2026 Outlook Summary: Riding the Wave

SUMMARY

  • Neither valuation, leverage nor sentiment reflect ‘Bubble’ behavior yet, in our view.
  • Base Case: Further upside for US stocks, due to AI spending, an accommodative Fed, and no recession.
  • In 2026, we are watching risks related to credit, inflation and Fed policy; 2nd years in Presidential cycles are typically volatile.

RiverFront’s Investment Team is proud to present the summary of our 2026 Outlook, which will be released this Friday, December 19th. In 2025, the tech-heavy US stock market rode a wave of AI awareness and spending. In ’26, our Base Case (see Table 1, below) is that this spending ‘Boom’ will continue – thereby avoiding a recessionary ‘Bust’ – but with enough emotion and controversy to avoid ‘Bubble’ mania. We continue to favor stocks over bonds, and US assets over international.

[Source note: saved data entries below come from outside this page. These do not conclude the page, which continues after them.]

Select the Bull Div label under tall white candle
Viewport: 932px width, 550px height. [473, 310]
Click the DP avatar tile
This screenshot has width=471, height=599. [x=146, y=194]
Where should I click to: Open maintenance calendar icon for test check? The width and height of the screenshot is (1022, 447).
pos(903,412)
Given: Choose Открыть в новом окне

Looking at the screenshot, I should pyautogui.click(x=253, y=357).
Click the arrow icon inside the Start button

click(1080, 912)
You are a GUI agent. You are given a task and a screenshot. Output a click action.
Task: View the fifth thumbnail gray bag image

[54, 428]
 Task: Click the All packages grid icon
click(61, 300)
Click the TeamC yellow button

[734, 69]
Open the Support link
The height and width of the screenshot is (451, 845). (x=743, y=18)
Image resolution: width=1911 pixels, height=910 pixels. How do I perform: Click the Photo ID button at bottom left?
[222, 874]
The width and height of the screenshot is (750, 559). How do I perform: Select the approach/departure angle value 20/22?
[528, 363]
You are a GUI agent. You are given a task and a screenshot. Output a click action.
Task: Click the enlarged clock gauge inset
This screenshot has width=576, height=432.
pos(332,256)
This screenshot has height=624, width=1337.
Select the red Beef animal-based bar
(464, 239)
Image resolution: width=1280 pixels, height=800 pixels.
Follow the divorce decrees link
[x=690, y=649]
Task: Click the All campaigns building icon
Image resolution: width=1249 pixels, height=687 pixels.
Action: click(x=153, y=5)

The question we fielded most often this year was “are we in a market bubble?” Judging by the near-record number of Google searches in Q4 for ‘stock market bubble’ (see Chart 3, last chart below), we do appear to have a ‘bubble’ in bubble concerns! All kidding aside, cautious sentiment like this may be one of the clearest indicators that the stock boom still has room to go, in our view.

Bubbles are only obvious in retrospect. But, in studying classic US bubbles in the 1920s and the 1990s, neither valuation, leverage nor sentiment today resembles ‘Euphoria’-stage bubble behavior, in our view. And if tech spending eventually does cause a bubble, it is our belief that we are only in the ‘Boom’ phase of that bubble anatomy…suggesting that the most powerful part of the bull market may still be ahead of us. Mapping the recent Nasdaq rally that started with the release of Chat-GPT in late 2022 onto the 1994-2001 stock experience lends some credence to this view (Chart 1, after Table 1, below).

However, a better analog may instead be the growth stock ‘boom’ of the late 1950s and 1960s, as epitomized by the Dow Jones (DJIA – see Chart 2, below). Similar to today, this period experienced elevated economic growth, inflation, and stock valuation, driven by tech-led productivity gains and a growing consumer demographic. If the 50s and 60s are any guide, we may only be in the early stages of what could be a less powerful but more sustained stock ‘Boom’… rather than in the midst of a euphoric ‘Bubble’.